(Material for this exercise Opens)
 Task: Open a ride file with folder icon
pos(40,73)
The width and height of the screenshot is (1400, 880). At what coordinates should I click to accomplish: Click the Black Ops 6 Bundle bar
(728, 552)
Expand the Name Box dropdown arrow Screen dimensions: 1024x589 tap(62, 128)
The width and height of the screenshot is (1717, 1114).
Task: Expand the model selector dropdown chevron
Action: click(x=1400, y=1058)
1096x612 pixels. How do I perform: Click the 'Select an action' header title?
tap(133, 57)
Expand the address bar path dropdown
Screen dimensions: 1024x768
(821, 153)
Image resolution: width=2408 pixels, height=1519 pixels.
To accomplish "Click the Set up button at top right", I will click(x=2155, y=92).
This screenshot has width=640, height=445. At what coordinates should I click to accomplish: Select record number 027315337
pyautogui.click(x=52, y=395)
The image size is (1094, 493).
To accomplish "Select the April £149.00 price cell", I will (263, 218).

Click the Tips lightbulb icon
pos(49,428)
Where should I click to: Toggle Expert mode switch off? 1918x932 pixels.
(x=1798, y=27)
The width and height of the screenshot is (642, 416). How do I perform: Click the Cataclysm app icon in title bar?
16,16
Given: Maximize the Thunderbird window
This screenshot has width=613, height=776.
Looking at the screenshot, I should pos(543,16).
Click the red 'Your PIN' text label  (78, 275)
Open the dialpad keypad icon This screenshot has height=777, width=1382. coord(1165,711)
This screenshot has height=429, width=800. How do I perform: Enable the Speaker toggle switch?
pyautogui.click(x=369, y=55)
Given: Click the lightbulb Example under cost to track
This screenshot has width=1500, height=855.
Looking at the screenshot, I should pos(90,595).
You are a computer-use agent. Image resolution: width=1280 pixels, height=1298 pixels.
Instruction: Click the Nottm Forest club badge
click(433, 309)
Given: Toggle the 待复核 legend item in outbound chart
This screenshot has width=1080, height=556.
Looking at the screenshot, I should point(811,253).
(Material for this exercise Closes)
Directions for this task: Repeat the material above in full, exactly as it stands.

Exercise solution:
 Task: Open a ride file with folder icon
pos(40,73)
The width and height of the screenshot is (1400, 880). At what coordinates should I click to accomplish: Click the Black Ops 6 Bundle bar
(728, 552)
Expand the Name Box dropdown arrow Screen dimensions: 1024x589 tap(62, 128)
The width and height of the screenshot is (1717, 1114).
Task: Expand the model selector dropdown chevron
Action: click(x=1400, y=1058)
1096x612 pixels. How do I perform: Click the 'Select an action' header title?
tap(133, 57)
Expand the address bar path dropdown
Screen dimensions: 1024x768
(821, 153)
Image resolution: width=2408 pixels, height=1519 pixels.
To accomplish "Click the Set up button at top right", I will click(x=2155, y=92).
This screenshot has width=640, height=445. At what coordinates should I click to accomplish: Select record number 027315337
pyautogui.click(x=52, y=395)
The image size is (1094, 493).
To accomplish "Select the April £149.00 price cell", I will (263, 218).

Click the Tips lightbulb icon
pos(49,428)
Where should I click to: Toggle Expert mode switch off? 1918x932 pixels.
(x=1798, y=27)
The width and height of the screenshot is (642, 416). How do I perform: Click the Cataclysm app icon in title bar?
16,16
Given: Maximize the Thunderbird window
This screenshot has width=613, height=776.
Looking at the screenshot, I should pos(543,16).
Click the red 'Your PIN' text label  (78, 275)
Open the dialpad keypad icon This screenshot has height=777, width=1382. coord(1165,711)
This screenshot has height=429, width=800. How do I perform: Enable the Speaker toggle switch?
pyautogui.click(x=369, y=55)
Given: Click the lightbulb Example under cost to track
This screenshot has width=1500, height=855.
Looking at the screenshot, I should pos(90,595).
You are a computer-use agent. Image resolution: width=1280 pixels, height=1298 pixels.
Instruction: Click the Nottm Forest club badge
click(433, 309)
Given: Toggle the 待复核 legend item in outbound chart
This screenshot has width=1080, height=556.
Looking at the screenshot, I should point(811,253).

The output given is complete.